• TEXT SEGMENT:
▬▬▬▬▬▬

From the onset of the pandemic until the end of my term as pastor on December 31, 2020, I wrote a daily email to my parishioners which frequently included updated statistics on the number of covid cases and deaths worldwide, in the U.S., and in Tennessee. Since then I haven't paid that much attention to those steadily rising statistics, but I could hardly not notice this past week when the U.S. pandemic death toll finally passed one million. "One million empty chairs around the family dinner table," President Biden said in a video message marking this tragic milestone. "Each irreplaceable, irreplaceable losses. Each leaving behind a family or community forever changed because of this pandemic." The President has even ordered U.S. flags flown at half-staff this weekend in recognition of our collective national loss.
And loss it is. Not just the one million tragically dead, but the millions who survive them, who have tragically lost parents, spouses, siblings, caregivers, friends, colleagues. And then the are all those who were sickened with the virus, some extremely severely at the time, and many still afflicted with the mysterious mix of symptoms we casually call 'long covid." so, yes, indeed, there is plenty to mourn this weekend.

▬▬▬▬▬▬

• EXTRACTED MATERIAL:
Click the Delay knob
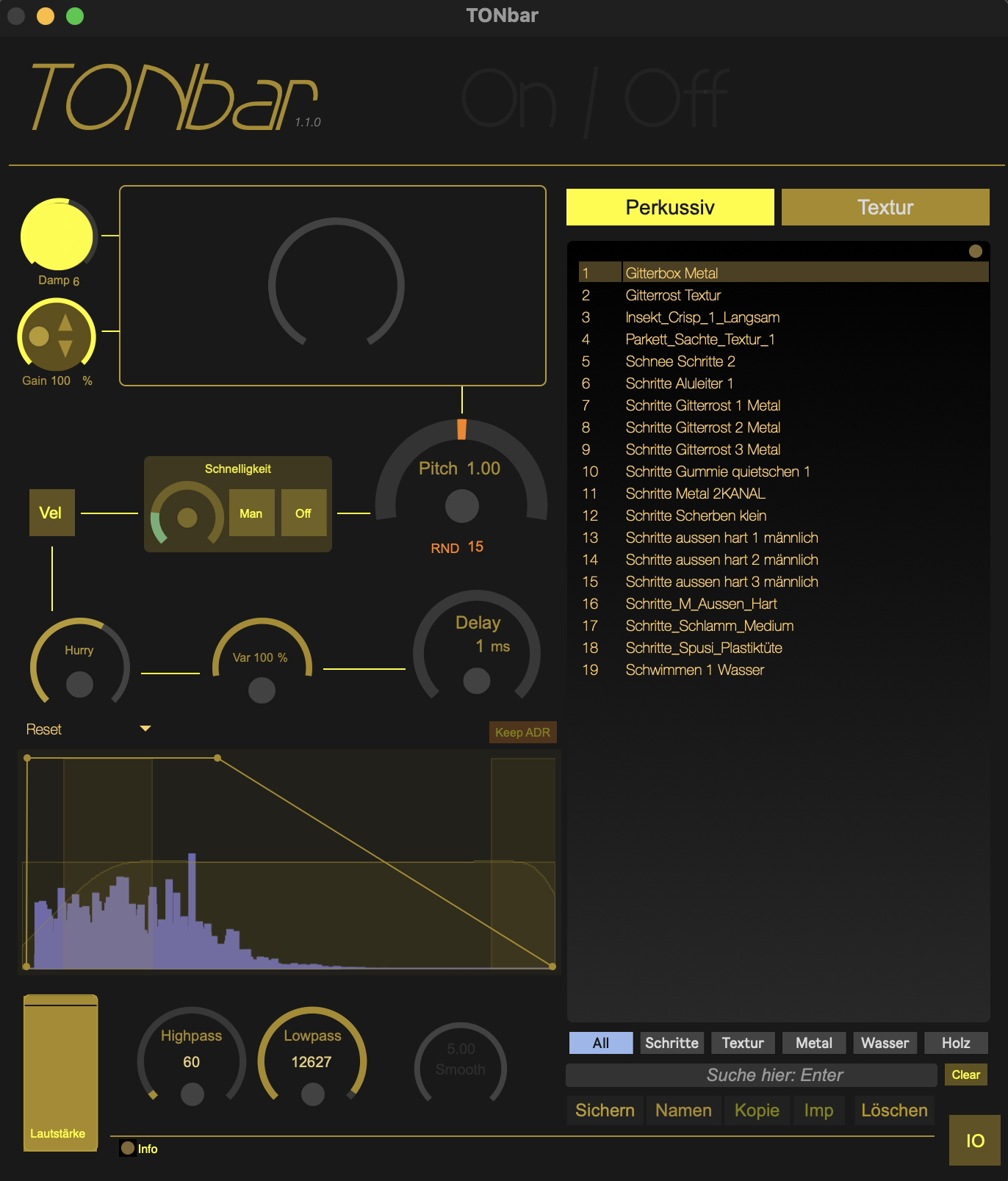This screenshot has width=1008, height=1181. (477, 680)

▬▬▬▬▬▬

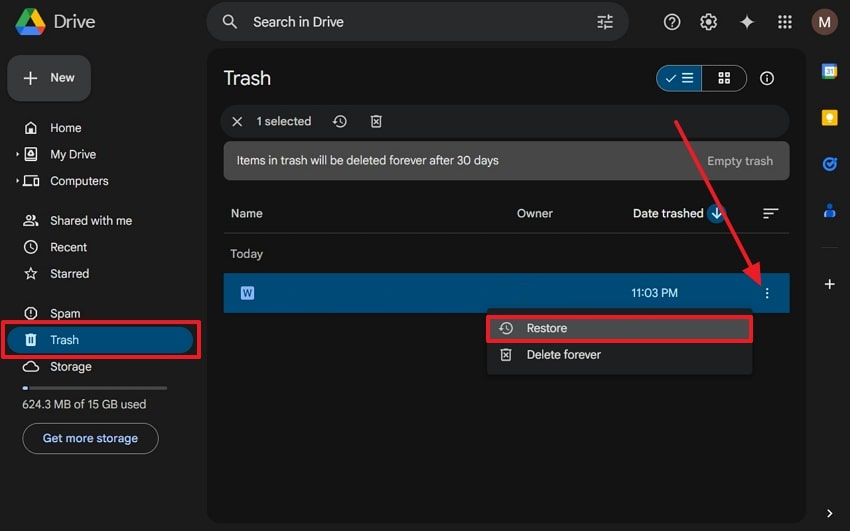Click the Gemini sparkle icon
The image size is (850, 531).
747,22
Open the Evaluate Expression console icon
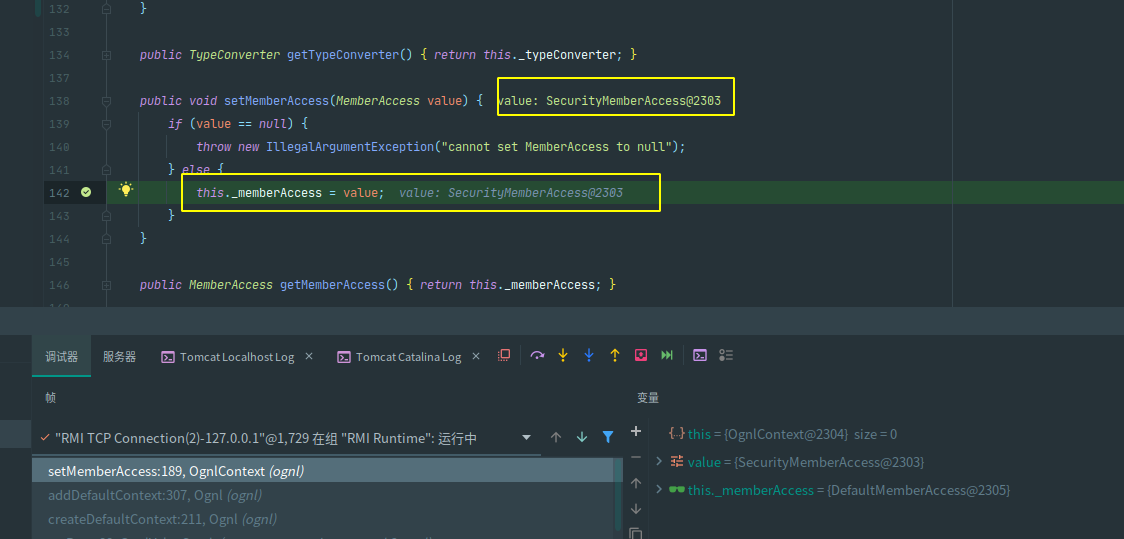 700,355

▬▬▬▬▬▬

Continue the reflection on the U.S. covid death toll passing one million, starting right after its last sentence.

Back in March 2020, Dr. Deborah Birx, the new White House coronavirus response coordinator projected as many as 200,000 covid deaths "if we do things almost perfectly." That seemed shockingly high at that time.
One obvious response to such a shocking prediction might have been to "do things almost perfectly." Presumably that would have meant a major investment in mass testing and mitigation measures (.e.g., masking). Well, we know how that went!
The one thing we did do "almost perfectly" was the amazingly rapid, unprecedentedly rapid, development of effective vaccines. But then the same politicization of the pandemic that caused a casual attitude toward masking and social distancing, especially among certain populations and in certain parts of the country, took over and diminished the social benefit of such an amazing and unprecedentedly rapid scientific breakthrough. Thanks to irresponsible politicians, pundits, religious leaders, and others, vaccination rates did not rise as high as they should have, while a narcissistic "done with covid" mentality took over everywhere, even among many of the vaccinated - shedding masks prematurely as if the pandemic were gone for good.
The pandemic is not gone for good, although thankfully vaccines and new therapeutic drugs have radically diminished the likelihood of severe disease in most cases. Still, the virus's continuance in circulation increases the potential for new variants, some of which might prove less constrained by existing vaccines and therapeutic measures.
It seems as if we never learn from experience.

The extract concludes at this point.